Once a candidate is created by the Gaussian process model, we pass that to tune_grid()
. It fits the new candidate for each resample, makes appropriate predictions, and gets metrics.
We would have to make substantial changes to tune_grid()
to skip the preprocessor. Also, we’d also have to have it save each of the fitted models from the previous fit (assuming that the preprocessor is the same), take that as input, and then start the process when the supervised model is trained (for each resample).
We’ll have to consider this to see if there is a less invasive approach than the one described above (I don't think we can do that).
If there is nothing to tune in the preprocessor, could it be 'baked' prior to starting the tuning process altogether? Then the workflow gets modified to use the baked data and no preprocessor, the tuning is conducted, and then everything gets repackaged at the end? Maybe this is too much work for too little gain in a special case.
Unless you are using a validation set, we would not want to fit the preprocessor on the entire training set then fit the model on a potentially different data set (i.e., one that was a resample)
I'm thinking if we are passing in resamples we could bake the preprocessor on each resample in advance, or something like that.
Ok, I've tried hacking this together and I see why it won't work. The workflow expects the data in each resample to look similar (same columns, etc), but if we preprocess and glue the resamples back together, each resample could have different columns, and that breaks things down the line.

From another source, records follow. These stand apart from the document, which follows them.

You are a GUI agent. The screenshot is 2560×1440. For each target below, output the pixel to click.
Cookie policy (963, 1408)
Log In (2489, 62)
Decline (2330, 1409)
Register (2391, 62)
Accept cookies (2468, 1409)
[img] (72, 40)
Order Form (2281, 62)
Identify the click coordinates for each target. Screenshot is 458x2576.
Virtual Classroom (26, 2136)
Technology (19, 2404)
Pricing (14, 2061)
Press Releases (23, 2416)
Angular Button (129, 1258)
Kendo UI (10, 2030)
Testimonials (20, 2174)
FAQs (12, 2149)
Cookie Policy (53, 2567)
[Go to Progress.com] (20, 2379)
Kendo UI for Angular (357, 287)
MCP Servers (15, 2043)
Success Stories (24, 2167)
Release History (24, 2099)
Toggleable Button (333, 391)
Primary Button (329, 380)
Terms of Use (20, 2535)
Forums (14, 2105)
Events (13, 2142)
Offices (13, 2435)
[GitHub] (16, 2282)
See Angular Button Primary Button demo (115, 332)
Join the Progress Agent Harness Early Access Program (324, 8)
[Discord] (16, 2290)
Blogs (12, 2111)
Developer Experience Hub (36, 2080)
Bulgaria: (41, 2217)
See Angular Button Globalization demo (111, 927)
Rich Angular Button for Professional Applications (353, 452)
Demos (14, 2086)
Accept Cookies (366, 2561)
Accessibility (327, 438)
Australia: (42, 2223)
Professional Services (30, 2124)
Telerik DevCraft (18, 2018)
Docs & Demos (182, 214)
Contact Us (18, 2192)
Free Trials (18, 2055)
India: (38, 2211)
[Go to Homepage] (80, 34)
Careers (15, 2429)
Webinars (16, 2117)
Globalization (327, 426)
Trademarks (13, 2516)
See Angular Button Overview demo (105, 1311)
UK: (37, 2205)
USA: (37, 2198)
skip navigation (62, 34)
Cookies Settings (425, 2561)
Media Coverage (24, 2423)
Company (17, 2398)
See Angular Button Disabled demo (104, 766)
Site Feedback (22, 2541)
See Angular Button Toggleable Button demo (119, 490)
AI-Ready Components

FWIW, I brought all this up because I have a workflow that involves step_lincomb
which takes a very long time to run.
Feature
Currently, it appears that
tune_bayes
recomputes the entire preprocessor during every iteration, even if the preprocessor has nothing to tune. This can lead to a substantial amount of unnecessary computation as the preprocessor should only need to be executed once and could be reused for all iterations.